### EXERCISE INPUTS
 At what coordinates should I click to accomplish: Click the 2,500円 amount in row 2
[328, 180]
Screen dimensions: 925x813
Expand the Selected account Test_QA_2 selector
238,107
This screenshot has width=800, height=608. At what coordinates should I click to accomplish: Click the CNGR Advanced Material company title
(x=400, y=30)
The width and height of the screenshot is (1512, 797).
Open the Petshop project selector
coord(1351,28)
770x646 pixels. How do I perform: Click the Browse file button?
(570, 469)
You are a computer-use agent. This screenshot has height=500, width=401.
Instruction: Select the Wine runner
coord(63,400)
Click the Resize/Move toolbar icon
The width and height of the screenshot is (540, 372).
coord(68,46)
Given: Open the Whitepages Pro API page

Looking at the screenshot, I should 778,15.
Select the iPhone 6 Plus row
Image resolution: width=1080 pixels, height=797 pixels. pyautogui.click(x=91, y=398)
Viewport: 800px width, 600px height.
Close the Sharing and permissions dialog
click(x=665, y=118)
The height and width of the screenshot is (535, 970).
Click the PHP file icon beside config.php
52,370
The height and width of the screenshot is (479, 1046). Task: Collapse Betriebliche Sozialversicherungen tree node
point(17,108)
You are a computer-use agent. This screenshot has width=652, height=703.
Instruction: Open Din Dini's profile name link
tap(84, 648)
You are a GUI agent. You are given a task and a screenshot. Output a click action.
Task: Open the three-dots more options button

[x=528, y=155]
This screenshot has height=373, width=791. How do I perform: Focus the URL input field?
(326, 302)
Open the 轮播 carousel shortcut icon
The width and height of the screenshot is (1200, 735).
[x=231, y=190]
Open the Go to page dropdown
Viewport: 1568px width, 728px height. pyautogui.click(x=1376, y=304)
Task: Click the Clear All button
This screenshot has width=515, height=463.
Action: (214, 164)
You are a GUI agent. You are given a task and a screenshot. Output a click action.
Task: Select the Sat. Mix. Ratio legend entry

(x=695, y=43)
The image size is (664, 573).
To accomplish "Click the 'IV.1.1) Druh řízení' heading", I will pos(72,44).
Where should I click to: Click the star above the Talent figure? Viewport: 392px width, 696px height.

### EXERCISE AIM
Write out the whole listing exactly.

### RESPONSE BOX
 At what coordinates should I click to accomplish: Click the 2,500円 amount in row 2
[328, 180]
Screen dimensions: 925x813
Expand the Selected account Test_QA_2 selector
238,107
This screenshot has width=800, height=608. At what coordinates should I click to accomplish: Click the CNGR Advanced Material company title
(x=400, y=30)
The width and height of the screenshot is (1512, 797).
Open the Petshop project selector
coord(1351,28)
770x646 pixels. How do I perform: Click the Browse file button?
(570, 469)
You are a computer-use agent. This screenshot has height=500, width=401.
Instruction: Select the Wine runner
coord(63,400)
Click the Resize/Move toolbar icon
The width and height of the screenshot is (540, 372).
coord(68,46)
Given: Open the Whitepages Pro API page

Looking at the screenshot, I should 778,15.
Select the iPhone 6 Plus row
Image resolution: width=1080 pixels, height=797 pixels. pyautogui.click(x=91, y=398)
Viewport: 800px width, 600px height.
Close the Sharing and permissions dialog
click(x=665, y=118)
The height and width of the screenshot is (535, 970).
Click the PHP file icon beside config.php
52,370
The height and width of the screenshot is (479, 1046). Task: Collapse Betriebliche Sozialversicherungen tree node
point(17,108)
You are a computer-use agent. This screenshot has width=652, height=703.
Instruction: Open Din Dini's profile name link
tap(84, 648)
You are a GUI agent. You are given a task and a screenshot. Output a click action.
Task: Open the three-dots more options button

[x=528, y=155]
This screenshot has height=373, width=791. How do I perform: Focus the URL input field?
(326, 302)
Open the 轮播 carousel shortcut icon
The width and height of the screenshot is (1200, 735).
[x=231, y=190]
Open the Go to page dropdown
Viewport: 1568px width, 728px height. pyautogui.click(x=1376, y=304)
Task: Click the Clear All button
This screenshot has width=515, height=463.
Action: (214, 164)
You are a GUI agent. You are given a task and a screenshot. Output a click action.
Task: Select the Sat. Mix. Ratio legend entry

(x=695, y=43)
The image size is (664, 573).
To accomplish "Click the 'IV.1.1) Druh řízení' heading", I will pos(72,44).
Where should I click to: Click the star above the Talent figure? Viewport: 392px width, 696px height.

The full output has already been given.